> _Texte extrait_:

● ● ●

Seuls trois pays asiatiques parviennent à faire mieux qu’en 2019 : Singapour, Japon, Corée du Sud. Tous les autres affichent de plus mauvais résultats.

En mathématiques, la forte baisse observée en France entre 2018 et 2022 est la plus importante observée depuis la première étude PISA en 2000, alors que la France se trouvait au-dessus de la moyenne en 2003.

D’autres études confirment la chute de ce niveau de mathématiques en France, dont « L’État de l’école » publiée en 2022 par le service statistique du ministère de l’Éducation, qui déclare :

« Depuis trente ans, une baisse très sensible du niveau moyen et une augmentation des inégalités […] Le niveau à l’écrit des 10 % d’élèves des familles les plus riches équivaut à une avance de trois années scolaires environ par rapport aux 10 % d’élèves les plus pauvres ».

Mais cette constatation de l’inégalité sociale ne dit pas que c’est elle qui est à l’origine de la baisse de niveau. Le rassemblement d’élèves hétérogènes, par exemple dans le collège unique, peut, au contraire, mener à s’interroger sur le rôle de cette hétérogénéité dans la baisse du niveau.

Pour une fois, on peut aujourd’hui dire : « c’était mieux avant », et on peut même ajouter « c’est mieux ailleurs ».

Qu’est-ce qui a changé ? Le collège est devenu « unique », et les programmes s’inspirent sinon de Pierre Bourdieu, du moins d’une sorte de vulgate mise au point par ses admirateurs.

Je fais ici allusion à ma participation à un groupe d’enseignants de sciences économiques et sociales et à l’étude dont j’ai été chargé sur une éventuelle informatisation de leur programme.

Les participants avaient une vue marxisante de l’économie, ne parlant des entreprises que par allusions négatives, ce qui me paraissait curieux, car la majorité des élèves allait plus tard y travailler.

À la mort de Bourdieu, le groupe s’est répandu en louanges tellement hyperboliques que j’ai déclaré y voir un véritable culte. Et j’ai été immédiatement exclu.

J’en ai retenu la négation de toute donnée culturelle traditionnelle assimilée à « un code social destiné à empêcher l’accès au savoir des classes défavorisées ». De même pour toute difficulté pouvant décourager les élèves.

Les simplifications drastiques des programmes, notamment en culture littéraire, me semblent découler de cet état d’esprit, qui a donc gagné certaines hautes sphères du ministère.

À mon avis, ce sont des pistes sérieuses pour expliquer la baisse du niveau, d’autres pistes étant le niveau des enseignants, et le « pas de vagues » de la part de l’administration, de phénomènes largement débattus aujourd’hui.

● ● ●

> _Extrait de données_:

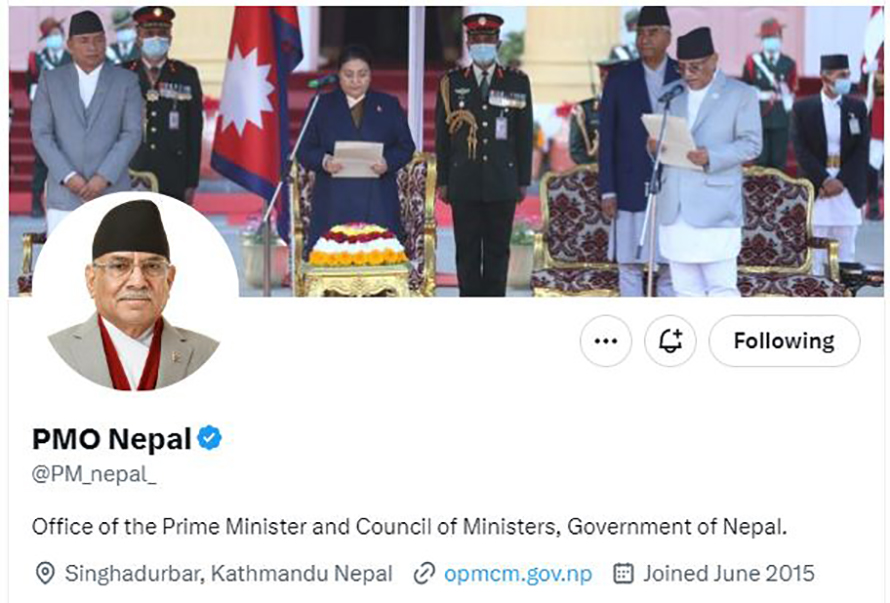Click the blue verified checkmark badge
Image resolution: width=890 pixels, height=603 pixels.
209,438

● ● ●

> _Consignes de l'exercice_:
1) Recopiez le passage du texte sur la baisse du niveau scolaire, en commençant à « Pour une fois, on » et en terminant à « tard y travailler. ».
2) Répondez à ces questions sur le texte consacré à la baisse du niveau scolaire :
(a) Quels sont les trois pays asiatiques qui parviennent à faire mieux qu'en 2019 ?
(b) En quelle année a eu lieu la première étude PISA ?
(c) Selon « L'État de l'école », à combien d'années scolaires équivaut l'avance à l'écrit des 10 % d'élèves les plus riches sur les 10 % les plus pauvres ?
3) Poursuivez le texte sur la baisse du niveau scolaire à partir de sa dernière phrase.

> _Réponses aux consignes_:
1)
Pour une fois, on peut aujourd’hui dire : « c’était mieux avant », et on peut même ajouter « c’est mieux ailleurs ».

Qu’est-ce qui a changé ? Le collège est devenu « unique », et les programmes s’inspirent sinon de Pierre Bourdieu, du moins d’une sorte de vulgate mise au point par ses admirateurs.

Je fais ici allusion à ma participation à un groupe d’enseignants de sciences économiques et sociales et à l’étude dont j’ai été chargé sur une éventuelle informatisation de leur programme.

Les participants avaient une vue marxisante de l’économie, ne parlant des entreprises que par allusions négatives, ce qui me paraissait curieux, car la majorité des élèves allait plus tard y travailler.

2)
(a) Singapour, le Japon et la Corée du Sud.
(b) En 2000.
(c) À environ trois années scolaires.

3)
La priorité à la mixité de sociale

Mais, curieusement, ce n’est pas la baisse de niveau qui est remarquée, mais le fait que « les jeunesses ne se croisent plus » (Le Monde du 21 mars 2024), c’est-à-dire que la mixité sociale aurait diminué.

Tout un courant de pensée, portée notamment par Le Monde et le magazine Alternatives Économiques, semble estimer que l’objectif de l’école est la mixité sociale et non le retour à un meilleur niveau.

Dans Alternatives Économiques, la question de la mixité sociale revient, avec notamment le commentaire du rapport parlementaire sur le financement public de l’enseignement privé,  commentaire virulent qui accuse le privé de pousser à la ségrégation scolaire. C’est confondre l’effet et la cause, qui est la fuite de l’enseignement public.

Cette fuite serait encore plus importante si le privé n’était pas contingenté à 20 % des enseignants. Cette limitation totalement arbitraire est un compromis politique vieux de 40 ans, lorsque le programme de François Mitterrand de « nationalisation » de l’enseignement s’est heurté à la manifestation géante du 24 juin 1984 à Paris.

À mon avis, la détérioration de l’enseignement public devrait amener d’urgence à revoir ce chiffre. Peut-être les proclamations actuelles contre l’école libre sont-elles des contre-feux pour éviter d’en arriver là.

Le commentaire virulent d’Alternatives Économiques contre l’enseignement libre est appuyé par une citation de l’économiste Youssef Souidi, qui a lancé le 10 avril un ouvrage intitulé Vers la sécession scolaire ? Mécaniques de la ségrégation au collège et sa conclusion : on n’arrivera pas à faire progresser la mixité sociale si l’on ne revoit pas les privilèges octroyés au secteur privé en matière de recrutement et de sélection des élèves.

Partant de ce constat, il suggère « un contrat d’objectifs et de moyens contraignants en matière de mixité sociale », autrement dit d’étendre au privé ce qui se fait dans le secteur public, qui croûle pourtant sous les problèmes.

Alternatives économiques attaque par ailleurs la mise en place de groupes de niveau, les accusant d’organiser la ségrégation scolaire et de détruire « 50 ans de travail d’unité ».

Le 20 mars 2024, Le Monde mettait en avant « le poids du déterminisme social et la concentration des difficultés dans les établissements les plus défavorisés » dans le secteur public (comprendre : « dont la population est la plus socialement défavorisée », ce qui ne paraît pas très étonnant) : la réussite du brevet est de 99 % dans les établissements privés, et de 81 % dans ceux « d’éducation prioritaire renforcée. »

 

Imposer la mixité sociale dans le privé ?

Le Monde du 28 février relance le débat sur la gestion « singulière » des établissements privés sous contrat, qui accueillaient 17,6 % des élèves à la rentrée 2022, et expose qu’ils doivent être davantage régulés.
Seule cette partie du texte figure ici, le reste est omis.